Nunavut Tunngavik Inc. President Cathy Towtongie today announced that NTI filed an application for judicial review in the Federal Court challenging the Department of Fisheries and Oceans’ decision to ban export of narwhal tusks and related products from 17 Nunavut communities.
DFO notified NTI of the ban by an undated letter in December. NTI was not made aware of the restriction prior to it being imposed, and Inuit were not consulted. DFO’s actions violate Inuit harvesting rights as set out in Article 5 of the Nunavut Land Claims Agreement.
After receiving DFO’s letter, NTI asked DFO to reverse the decision. DFO refused to do so. Towtongie said NTI had no choice but to file the application in order to preserve and protect Inuit rights.
“DFO does not have the right to make such a decision without consulting Inuit and respecting the process established in the NLCA,” said Towtongie. “In NTI’s view, DFO has based their decision on questionable data. DFO’s research shows the population is thriving, and harvest numbers do not threaten the species. NTI has not yet had the chance to present its views to the Nunavut Wildlife Management Board, which was established by the NLCA to ensure Inuit harvesting is sustainable.

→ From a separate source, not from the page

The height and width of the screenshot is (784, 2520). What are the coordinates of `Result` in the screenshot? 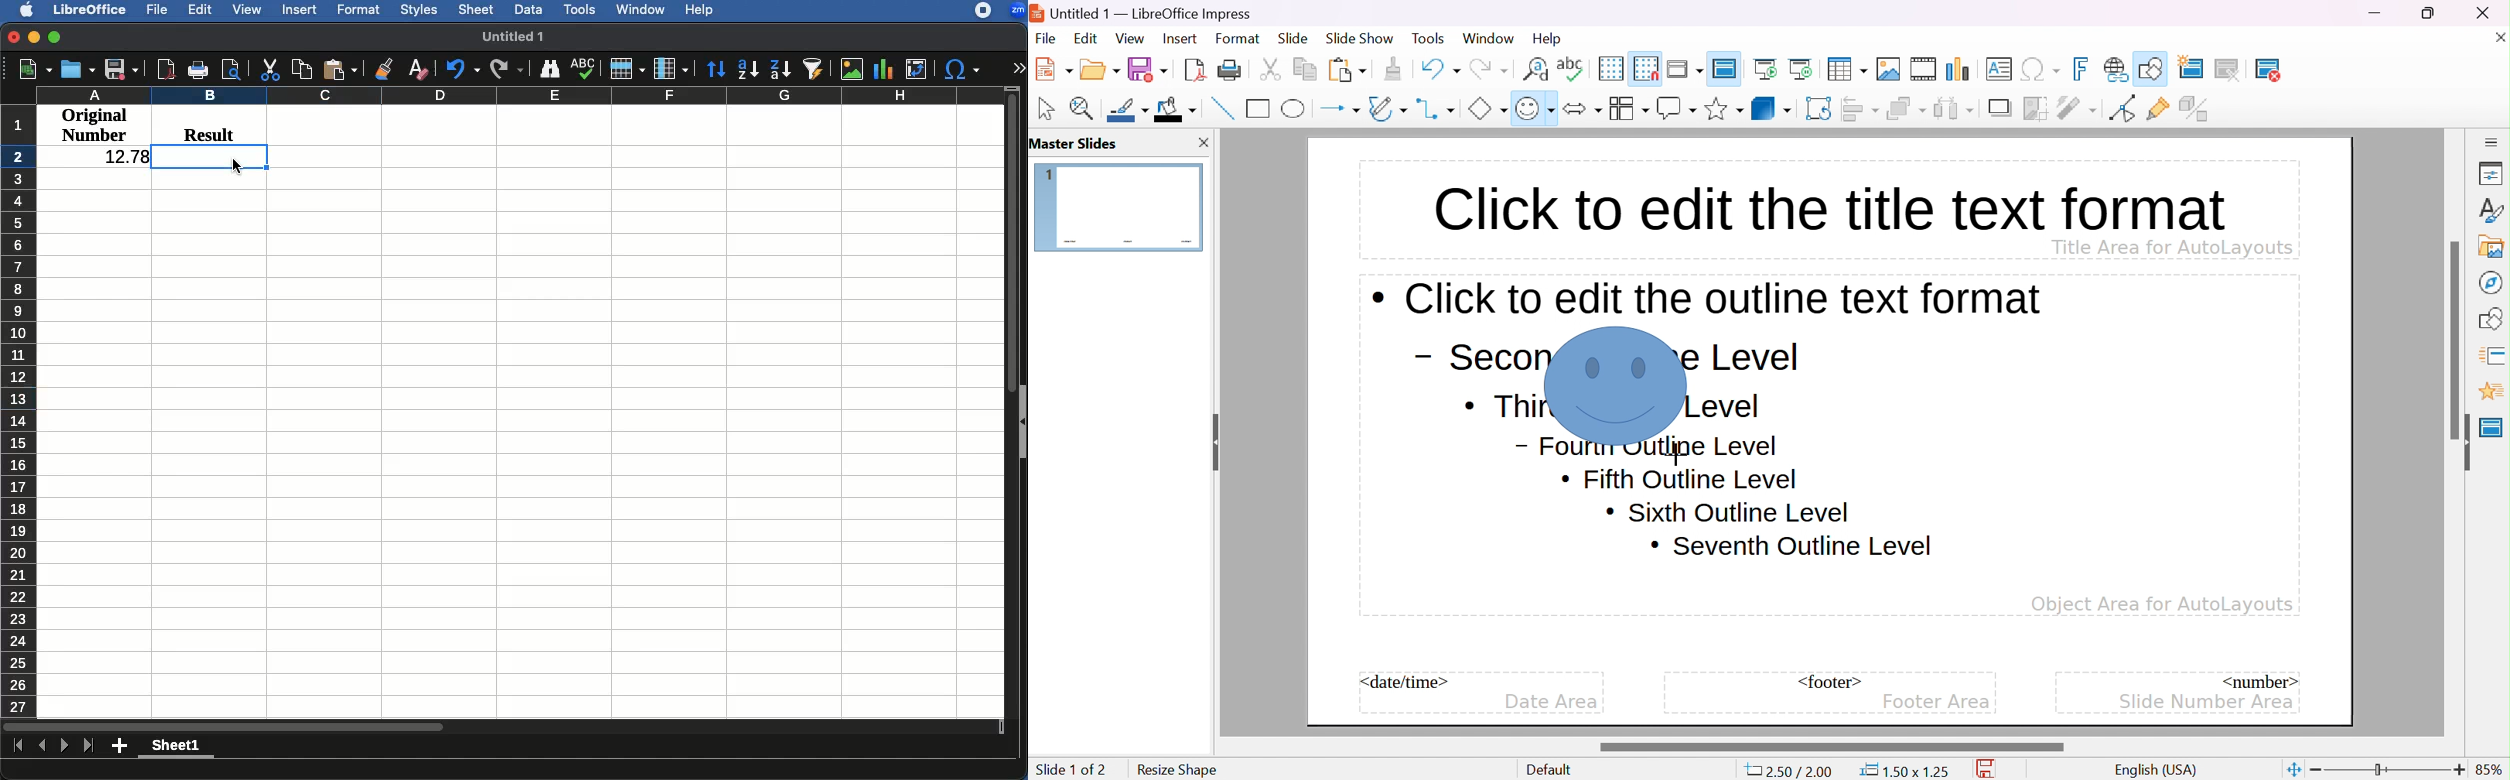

DFO’s restriction stated that export permits will not be issued for tusks harvested from Grise Fiord, Arctic Bay, Resolute Bay, Clyde River, Qikiqtarjuaq, Pangnirtung, Iqaluit, Kimmirut, Cape Dorset, Coral Harbour, Repulse Bay, Hall Beach, Chesterfield Inlet, Rankin Inlet, Whale Cove, Arviat and Sanikiluaq. Communities permitted to continue to export narwhal tusks are Kugaaruk, Taloyoak, Gjoa Haven, Igloolik, and Pond Inlet.